- _Information supplied_
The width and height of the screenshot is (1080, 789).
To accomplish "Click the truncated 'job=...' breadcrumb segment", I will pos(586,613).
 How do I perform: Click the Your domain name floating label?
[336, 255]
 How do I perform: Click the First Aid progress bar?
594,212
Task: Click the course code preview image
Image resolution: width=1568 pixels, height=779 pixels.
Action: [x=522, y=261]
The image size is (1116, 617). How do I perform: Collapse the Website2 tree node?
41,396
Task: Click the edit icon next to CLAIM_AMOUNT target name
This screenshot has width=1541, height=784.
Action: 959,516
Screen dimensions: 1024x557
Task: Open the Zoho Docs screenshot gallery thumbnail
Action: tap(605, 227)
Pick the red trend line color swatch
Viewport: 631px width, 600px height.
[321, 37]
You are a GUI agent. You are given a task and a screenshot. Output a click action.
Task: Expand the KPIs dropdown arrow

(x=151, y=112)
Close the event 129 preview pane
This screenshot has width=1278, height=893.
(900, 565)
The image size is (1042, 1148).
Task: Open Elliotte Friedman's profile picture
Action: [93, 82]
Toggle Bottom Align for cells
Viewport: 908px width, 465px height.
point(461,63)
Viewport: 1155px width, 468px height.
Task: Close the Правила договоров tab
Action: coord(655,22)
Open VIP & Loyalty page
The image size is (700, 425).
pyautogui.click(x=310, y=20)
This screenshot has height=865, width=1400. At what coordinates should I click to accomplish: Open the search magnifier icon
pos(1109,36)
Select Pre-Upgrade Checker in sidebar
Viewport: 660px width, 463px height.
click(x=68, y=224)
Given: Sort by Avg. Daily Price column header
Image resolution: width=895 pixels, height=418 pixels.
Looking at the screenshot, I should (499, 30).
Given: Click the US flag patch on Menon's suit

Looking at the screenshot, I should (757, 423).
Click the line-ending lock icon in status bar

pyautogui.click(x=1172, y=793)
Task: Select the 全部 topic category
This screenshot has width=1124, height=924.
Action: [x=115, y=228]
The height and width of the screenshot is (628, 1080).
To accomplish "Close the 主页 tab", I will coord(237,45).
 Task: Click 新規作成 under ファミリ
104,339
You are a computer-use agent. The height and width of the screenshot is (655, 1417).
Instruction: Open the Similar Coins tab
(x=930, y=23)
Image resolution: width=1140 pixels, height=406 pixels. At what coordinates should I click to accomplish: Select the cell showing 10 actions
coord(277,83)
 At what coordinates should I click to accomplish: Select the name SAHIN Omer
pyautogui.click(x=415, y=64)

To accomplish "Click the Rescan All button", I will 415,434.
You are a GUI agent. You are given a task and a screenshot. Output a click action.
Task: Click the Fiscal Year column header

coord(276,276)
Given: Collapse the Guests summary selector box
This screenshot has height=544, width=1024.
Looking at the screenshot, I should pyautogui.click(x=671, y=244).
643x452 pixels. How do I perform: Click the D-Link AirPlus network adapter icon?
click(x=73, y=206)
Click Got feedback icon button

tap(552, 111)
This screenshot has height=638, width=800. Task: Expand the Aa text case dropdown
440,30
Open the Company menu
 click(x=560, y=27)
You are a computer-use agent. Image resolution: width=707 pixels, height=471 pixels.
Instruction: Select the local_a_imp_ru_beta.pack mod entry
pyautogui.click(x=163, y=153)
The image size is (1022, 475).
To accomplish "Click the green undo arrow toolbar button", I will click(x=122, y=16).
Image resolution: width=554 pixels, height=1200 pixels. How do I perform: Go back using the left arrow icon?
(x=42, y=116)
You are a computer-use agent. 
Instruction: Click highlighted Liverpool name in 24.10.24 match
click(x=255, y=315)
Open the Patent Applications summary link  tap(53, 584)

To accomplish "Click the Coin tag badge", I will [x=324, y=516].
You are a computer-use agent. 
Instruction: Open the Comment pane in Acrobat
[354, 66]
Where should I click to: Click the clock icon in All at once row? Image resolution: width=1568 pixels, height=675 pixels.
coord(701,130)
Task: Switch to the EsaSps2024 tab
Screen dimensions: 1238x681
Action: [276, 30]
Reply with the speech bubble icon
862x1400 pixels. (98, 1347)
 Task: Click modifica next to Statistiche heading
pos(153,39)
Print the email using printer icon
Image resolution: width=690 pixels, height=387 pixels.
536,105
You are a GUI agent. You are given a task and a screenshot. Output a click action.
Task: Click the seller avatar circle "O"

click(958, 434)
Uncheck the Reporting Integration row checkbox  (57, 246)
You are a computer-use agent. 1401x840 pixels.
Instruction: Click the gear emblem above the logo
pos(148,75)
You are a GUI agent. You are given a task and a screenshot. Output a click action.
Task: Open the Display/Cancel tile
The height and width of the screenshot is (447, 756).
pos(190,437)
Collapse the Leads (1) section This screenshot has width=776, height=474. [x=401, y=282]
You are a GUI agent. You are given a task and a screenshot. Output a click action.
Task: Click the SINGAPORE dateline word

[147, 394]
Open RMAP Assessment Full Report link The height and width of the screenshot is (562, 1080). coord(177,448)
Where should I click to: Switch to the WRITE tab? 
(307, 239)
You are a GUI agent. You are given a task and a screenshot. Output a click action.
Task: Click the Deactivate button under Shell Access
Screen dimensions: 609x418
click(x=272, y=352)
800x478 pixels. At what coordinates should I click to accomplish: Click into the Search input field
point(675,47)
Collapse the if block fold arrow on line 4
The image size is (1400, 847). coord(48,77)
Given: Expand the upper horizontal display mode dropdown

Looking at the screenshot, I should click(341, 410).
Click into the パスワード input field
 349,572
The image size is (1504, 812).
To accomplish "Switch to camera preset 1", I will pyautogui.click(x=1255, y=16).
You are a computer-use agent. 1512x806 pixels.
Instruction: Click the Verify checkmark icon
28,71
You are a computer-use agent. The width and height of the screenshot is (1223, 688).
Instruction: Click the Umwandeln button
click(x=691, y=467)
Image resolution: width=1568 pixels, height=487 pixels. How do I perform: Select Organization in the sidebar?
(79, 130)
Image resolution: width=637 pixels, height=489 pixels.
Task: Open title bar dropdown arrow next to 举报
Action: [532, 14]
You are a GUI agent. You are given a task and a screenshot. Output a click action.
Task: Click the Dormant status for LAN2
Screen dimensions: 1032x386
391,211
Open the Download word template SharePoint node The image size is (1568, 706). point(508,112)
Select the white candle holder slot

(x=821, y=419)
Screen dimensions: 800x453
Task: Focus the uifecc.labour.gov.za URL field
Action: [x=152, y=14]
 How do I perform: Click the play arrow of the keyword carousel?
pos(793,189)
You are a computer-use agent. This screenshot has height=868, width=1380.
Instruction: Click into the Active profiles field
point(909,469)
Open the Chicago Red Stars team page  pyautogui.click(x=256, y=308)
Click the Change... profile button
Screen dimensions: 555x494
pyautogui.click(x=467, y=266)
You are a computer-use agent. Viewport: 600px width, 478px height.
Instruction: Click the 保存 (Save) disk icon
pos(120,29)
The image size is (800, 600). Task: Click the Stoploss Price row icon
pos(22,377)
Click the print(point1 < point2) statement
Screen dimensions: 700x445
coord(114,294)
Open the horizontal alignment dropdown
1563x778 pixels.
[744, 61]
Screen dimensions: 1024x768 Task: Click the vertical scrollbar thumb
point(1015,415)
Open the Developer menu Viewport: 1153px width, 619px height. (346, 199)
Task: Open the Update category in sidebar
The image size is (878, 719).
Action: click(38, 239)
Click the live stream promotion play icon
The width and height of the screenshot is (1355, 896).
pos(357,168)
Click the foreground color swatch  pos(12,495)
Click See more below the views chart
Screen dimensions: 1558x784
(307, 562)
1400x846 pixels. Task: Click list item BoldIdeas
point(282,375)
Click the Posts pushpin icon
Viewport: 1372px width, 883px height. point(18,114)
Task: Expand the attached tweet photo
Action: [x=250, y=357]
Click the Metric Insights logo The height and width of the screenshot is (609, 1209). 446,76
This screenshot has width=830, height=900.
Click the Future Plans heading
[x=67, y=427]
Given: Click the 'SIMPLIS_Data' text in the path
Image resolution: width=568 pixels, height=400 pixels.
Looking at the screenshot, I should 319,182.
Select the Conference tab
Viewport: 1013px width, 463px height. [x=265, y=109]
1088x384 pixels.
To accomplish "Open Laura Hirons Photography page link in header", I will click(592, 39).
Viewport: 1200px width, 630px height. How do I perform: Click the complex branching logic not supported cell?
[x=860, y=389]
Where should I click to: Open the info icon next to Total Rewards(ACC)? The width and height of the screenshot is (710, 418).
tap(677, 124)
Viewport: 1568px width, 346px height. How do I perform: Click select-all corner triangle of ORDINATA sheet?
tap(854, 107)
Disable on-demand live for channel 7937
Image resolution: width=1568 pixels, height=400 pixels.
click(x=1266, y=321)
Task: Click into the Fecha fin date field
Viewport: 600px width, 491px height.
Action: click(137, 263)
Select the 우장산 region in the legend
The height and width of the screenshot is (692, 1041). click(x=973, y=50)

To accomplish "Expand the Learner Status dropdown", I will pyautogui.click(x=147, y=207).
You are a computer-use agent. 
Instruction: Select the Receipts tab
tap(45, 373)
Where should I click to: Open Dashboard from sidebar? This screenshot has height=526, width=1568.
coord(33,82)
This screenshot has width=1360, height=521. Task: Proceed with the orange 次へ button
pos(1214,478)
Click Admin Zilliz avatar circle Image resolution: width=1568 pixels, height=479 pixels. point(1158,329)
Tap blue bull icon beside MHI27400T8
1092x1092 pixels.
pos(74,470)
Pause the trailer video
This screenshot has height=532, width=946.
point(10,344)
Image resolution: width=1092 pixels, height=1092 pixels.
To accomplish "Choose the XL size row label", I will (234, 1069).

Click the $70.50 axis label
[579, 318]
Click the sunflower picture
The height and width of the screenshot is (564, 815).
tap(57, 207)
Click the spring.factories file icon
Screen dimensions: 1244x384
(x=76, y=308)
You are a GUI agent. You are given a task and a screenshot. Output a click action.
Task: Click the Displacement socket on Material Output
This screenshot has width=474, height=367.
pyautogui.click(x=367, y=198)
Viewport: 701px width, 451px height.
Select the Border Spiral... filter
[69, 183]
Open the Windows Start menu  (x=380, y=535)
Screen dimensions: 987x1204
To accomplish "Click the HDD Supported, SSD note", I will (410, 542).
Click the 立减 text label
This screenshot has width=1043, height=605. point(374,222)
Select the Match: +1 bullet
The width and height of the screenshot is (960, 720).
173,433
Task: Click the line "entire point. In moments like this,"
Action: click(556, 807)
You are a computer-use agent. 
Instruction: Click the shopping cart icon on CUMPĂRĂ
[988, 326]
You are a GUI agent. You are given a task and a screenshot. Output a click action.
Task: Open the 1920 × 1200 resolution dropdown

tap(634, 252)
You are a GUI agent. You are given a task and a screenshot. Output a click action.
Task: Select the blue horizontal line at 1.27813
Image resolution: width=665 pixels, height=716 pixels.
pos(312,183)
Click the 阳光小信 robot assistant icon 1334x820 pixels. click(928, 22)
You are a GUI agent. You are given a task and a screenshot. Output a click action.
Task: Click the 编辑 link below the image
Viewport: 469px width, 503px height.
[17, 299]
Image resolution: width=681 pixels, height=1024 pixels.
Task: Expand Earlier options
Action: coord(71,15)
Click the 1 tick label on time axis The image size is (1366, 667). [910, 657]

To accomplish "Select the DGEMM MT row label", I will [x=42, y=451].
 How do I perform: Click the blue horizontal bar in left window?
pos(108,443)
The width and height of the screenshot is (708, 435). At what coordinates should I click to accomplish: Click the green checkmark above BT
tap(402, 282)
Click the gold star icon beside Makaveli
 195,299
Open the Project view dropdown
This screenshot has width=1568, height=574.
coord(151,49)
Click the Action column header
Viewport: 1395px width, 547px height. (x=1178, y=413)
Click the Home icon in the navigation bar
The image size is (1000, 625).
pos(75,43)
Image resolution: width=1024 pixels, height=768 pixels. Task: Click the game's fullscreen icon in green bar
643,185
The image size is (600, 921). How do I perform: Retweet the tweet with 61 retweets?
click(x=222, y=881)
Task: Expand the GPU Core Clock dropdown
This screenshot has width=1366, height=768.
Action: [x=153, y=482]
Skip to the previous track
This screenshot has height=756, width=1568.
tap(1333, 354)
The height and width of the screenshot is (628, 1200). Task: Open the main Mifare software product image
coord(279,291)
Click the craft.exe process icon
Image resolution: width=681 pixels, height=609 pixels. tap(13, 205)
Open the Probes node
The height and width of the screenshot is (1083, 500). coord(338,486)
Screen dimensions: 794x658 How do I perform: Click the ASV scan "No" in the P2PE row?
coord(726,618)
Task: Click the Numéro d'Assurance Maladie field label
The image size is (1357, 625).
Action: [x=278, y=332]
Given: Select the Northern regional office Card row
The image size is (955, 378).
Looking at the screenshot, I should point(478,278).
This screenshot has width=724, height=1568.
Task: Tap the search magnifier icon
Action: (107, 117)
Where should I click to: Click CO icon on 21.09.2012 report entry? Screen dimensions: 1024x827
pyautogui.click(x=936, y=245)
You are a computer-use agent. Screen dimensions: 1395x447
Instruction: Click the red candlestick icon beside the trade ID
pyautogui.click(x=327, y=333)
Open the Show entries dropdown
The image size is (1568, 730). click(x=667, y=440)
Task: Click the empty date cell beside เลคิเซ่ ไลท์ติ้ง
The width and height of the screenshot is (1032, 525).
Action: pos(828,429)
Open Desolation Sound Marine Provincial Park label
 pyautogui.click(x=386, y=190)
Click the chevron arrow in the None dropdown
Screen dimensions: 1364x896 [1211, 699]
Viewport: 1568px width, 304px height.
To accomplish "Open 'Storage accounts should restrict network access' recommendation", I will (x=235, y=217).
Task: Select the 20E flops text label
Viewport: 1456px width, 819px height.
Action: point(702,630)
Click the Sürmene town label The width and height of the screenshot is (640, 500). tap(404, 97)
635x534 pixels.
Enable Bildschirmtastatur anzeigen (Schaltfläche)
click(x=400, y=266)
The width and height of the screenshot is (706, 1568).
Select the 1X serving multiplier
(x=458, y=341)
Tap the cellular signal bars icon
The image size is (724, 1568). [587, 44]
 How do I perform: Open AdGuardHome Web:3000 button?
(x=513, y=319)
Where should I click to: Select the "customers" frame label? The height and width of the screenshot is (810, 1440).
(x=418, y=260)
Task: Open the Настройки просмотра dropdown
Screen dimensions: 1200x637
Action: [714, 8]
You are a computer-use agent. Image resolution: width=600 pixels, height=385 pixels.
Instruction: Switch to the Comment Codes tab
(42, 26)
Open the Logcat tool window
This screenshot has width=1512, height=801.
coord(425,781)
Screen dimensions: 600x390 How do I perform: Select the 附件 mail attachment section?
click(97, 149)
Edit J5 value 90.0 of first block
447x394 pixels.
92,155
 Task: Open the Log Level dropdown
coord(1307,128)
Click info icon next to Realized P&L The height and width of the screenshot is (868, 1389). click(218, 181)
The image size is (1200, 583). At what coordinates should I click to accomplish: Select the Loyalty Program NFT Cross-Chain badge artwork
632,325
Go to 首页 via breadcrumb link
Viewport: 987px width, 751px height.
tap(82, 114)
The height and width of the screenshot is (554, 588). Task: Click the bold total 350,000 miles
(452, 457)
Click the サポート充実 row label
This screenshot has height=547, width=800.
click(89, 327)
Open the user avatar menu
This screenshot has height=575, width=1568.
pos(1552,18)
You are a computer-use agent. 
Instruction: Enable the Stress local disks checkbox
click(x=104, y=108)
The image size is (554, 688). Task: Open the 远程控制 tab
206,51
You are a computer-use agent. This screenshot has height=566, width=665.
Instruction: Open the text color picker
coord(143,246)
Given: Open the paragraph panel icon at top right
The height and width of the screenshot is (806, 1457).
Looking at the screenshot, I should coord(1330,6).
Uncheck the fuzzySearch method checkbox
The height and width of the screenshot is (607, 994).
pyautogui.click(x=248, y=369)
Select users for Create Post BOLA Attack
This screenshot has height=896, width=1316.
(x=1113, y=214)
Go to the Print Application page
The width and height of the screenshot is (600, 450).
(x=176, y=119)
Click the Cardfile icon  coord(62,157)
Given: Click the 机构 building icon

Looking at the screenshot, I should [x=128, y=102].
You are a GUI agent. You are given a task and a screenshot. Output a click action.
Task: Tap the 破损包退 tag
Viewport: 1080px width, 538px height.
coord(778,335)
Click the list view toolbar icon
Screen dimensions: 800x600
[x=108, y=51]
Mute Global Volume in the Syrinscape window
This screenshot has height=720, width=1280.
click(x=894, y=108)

- _What is being asked_
Match on "category": copy every line in the records that has it.

- _Exercise solution_
Task: Select the 全部 topic category
Task: Open the Update category in sidebar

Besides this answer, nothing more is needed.